Since then, Danny has become a proficient multi-instrumentalist, engineer and producer of his own and other artist’s music. One night at Footsies, a dive bar on Figueroa St in LA, Danny spotted Mike Collins of Drugdealer having a beer. “When I saw him I was like ‘Yo, I like your record.’” He went on to tour with Drugdealer in 2018 and 2019, collaborating with them on their second studio album “Raw Honey”. “I get it,” he says of Mike’s experimental project, which features artists like Ariel Pink, Weyes Blood, and Jackson MacIntosh, “it was easy for me to jump in and get down with that stuff.” That stuff is the lawlessness of two self-taught musicians from Los Angeles, finding a means to tell original narratives through raw experimentation with musical forms.

Reverand explains his evolution as an untangling from the technicalities of making music and forgoing to understand the logic of his creations. “It takes practice getting in touch with feelings, those amorphous things. I had to learn how to shut down a certain part of myself while playing so other things could come up. I had to learn to trust my instincts.” He tells me about accessing the unconcious — how he is inviting something more abstract into his sound.  “Not that long ago,” he says, staring beyond his phone into the distance, “I decided I am going to stop writing question marks in my notebooks.” The remark strikes me as an honest attempt of his to reveal a part of himself and his process. “There are no love songs on From Anywhere,” citing his fourth studio album from 2022, “I don't know what that means, but when I realized that halfway into recording I decided I would keep it that way.”

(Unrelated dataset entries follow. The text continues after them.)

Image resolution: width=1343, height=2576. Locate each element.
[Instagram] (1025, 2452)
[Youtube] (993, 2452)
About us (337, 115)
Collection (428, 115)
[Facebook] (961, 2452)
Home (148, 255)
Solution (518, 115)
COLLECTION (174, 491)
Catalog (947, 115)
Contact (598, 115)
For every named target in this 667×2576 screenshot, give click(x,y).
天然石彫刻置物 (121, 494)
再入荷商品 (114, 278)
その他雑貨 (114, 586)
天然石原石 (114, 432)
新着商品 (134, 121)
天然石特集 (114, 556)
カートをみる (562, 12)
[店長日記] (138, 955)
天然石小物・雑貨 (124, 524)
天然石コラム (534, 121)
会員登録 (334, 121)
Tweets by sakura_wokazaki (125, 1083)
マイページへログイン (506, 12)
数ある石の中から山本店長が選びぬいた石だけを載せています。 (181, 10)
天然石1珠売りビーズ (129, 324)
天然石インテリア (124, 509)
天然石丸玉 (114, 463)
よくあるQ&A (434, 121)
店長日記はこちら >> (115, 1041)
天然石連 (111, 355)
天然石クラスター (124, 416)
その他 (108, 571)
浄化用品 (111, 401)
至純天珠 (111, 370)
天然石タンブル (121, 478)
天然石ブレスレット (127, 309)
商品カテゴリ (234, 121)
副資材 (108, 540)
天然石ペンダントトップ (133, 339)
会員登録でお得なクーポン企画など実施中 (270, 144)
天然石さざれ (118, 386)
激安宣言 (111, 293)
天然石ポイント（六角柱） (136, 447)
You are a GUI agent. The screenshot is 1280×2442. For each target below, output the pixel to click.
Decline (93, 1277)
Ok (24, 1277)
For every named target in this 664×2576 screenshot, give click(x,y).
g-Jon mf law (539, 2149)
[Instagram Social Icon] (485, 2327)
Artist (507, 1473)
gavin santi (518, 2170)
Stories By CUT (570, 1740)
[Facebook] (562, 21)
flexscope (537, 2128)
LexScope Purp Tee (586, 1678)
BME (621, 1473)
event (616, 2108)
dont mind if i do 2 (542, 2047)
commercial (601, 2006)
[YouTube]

From Anywhere is dripping with woozy nostalgia and searching lyricism. True poetry is an enigma, not a puzzle, I think. It doesn’t have to answer for itself. It doesn’t even have to be understood. It just has to strike a nerve. I stop pestering Danny for explanations.

When I bring up the future of Reverend Baron, he mentions being recently inspired by the record Solo in Rio 1959, by the Brazilian architect of bossa nova, Luiz Bonfá. “He’s a virtuoso guitar player and he can really hold his own, but I want to do something that simple, one guitar, maybe I go to a destination and do it in a week or something.” Like Bonfá, Danny is able to capture a fleeting mood in song.

He is currently gearing up to record his next studio album. “I’m not going to do it at my studio, it’ll be a shift. I’m working on it with a few other artists. It will be the first one I don’t do solo.” He won’t specify which aritsts he is collaborating with. I try to let some of Danny’s curious magic rub off on me, leaving questions unanswered and letting the ether do the talking.